#### [DATASET EXTRACT]

[Start of Attachment]

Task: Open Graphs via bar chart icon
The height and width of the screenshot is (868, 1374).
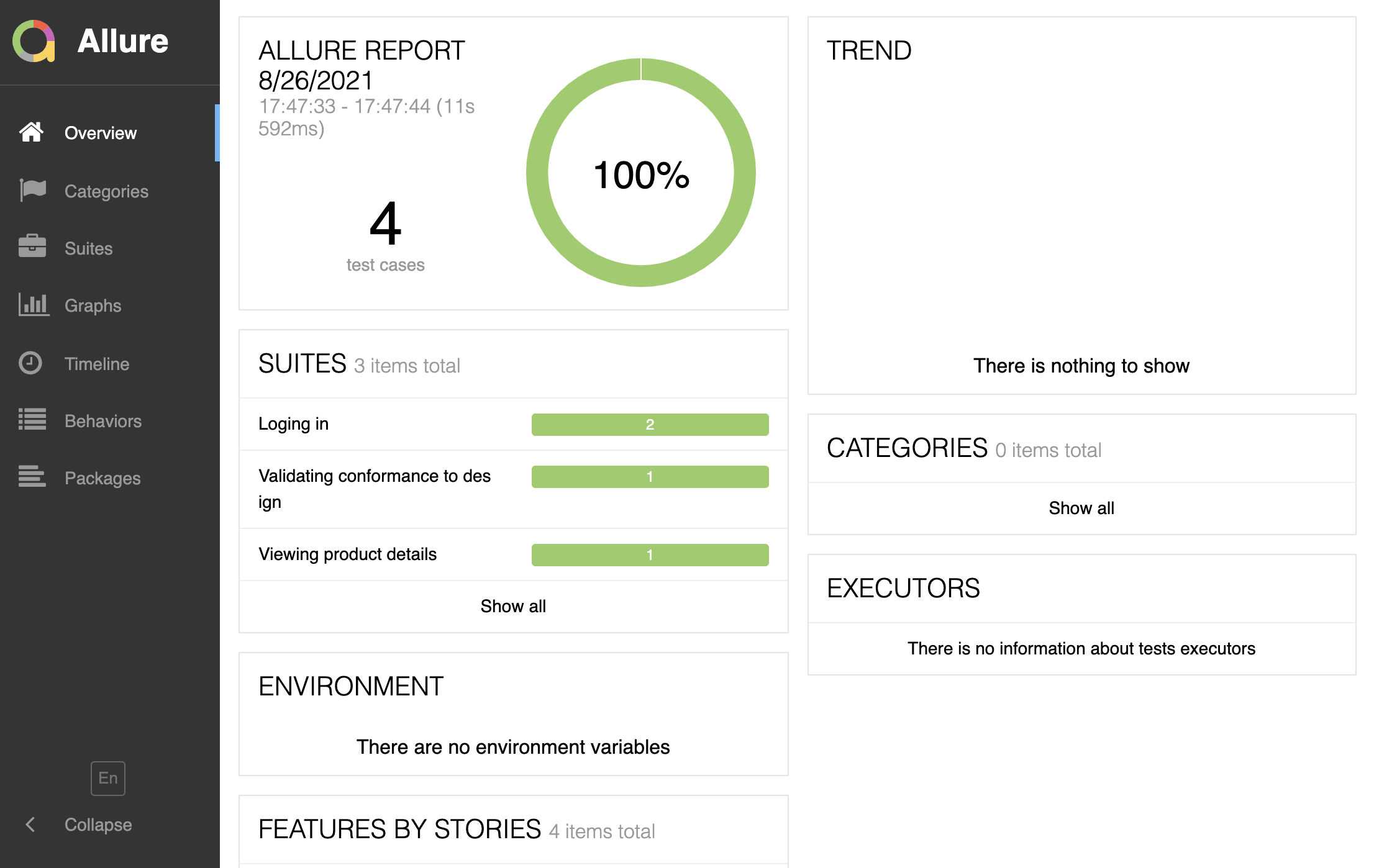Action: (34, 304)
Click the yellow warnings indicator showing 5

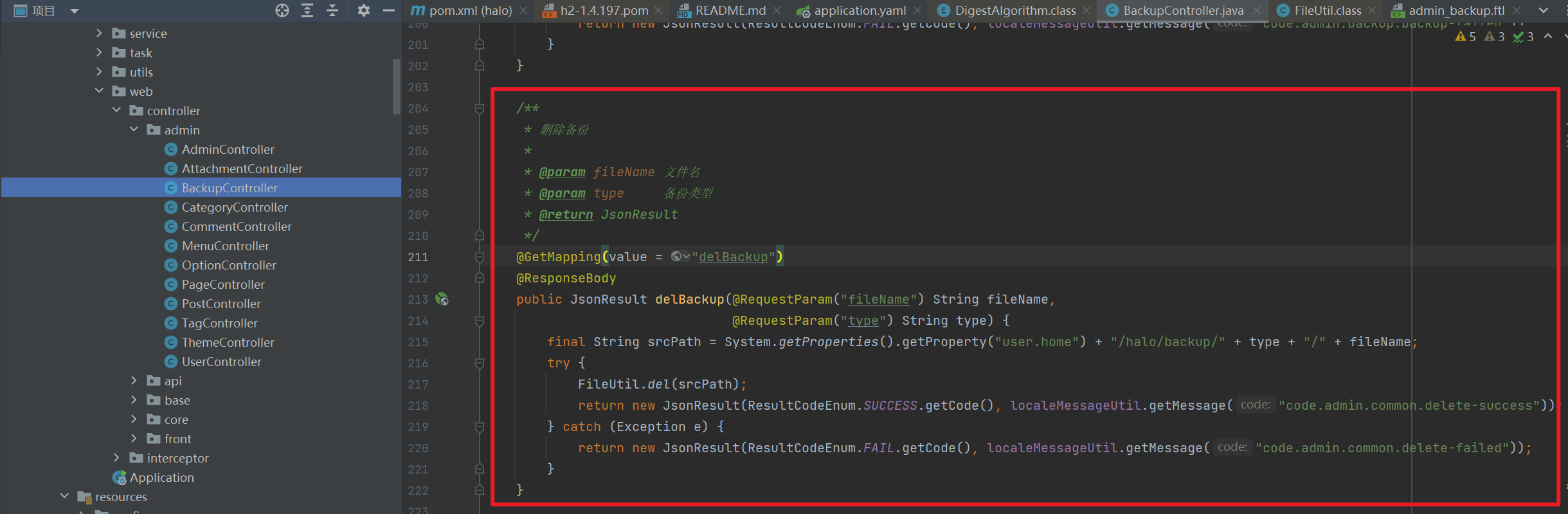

[End of Attachment]
[Start of Attachment]

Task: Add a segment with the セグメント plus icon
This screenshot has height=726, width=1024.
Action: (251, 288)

[End of Attachment]

#### [WHAT YOU NEED TO DO]
Copy out every line above where "icon" is present.

#### [FINISHED EXERCISE]
Task: Open Graphs via bar chart icon
Task: Add a segment with the セグメント plus icon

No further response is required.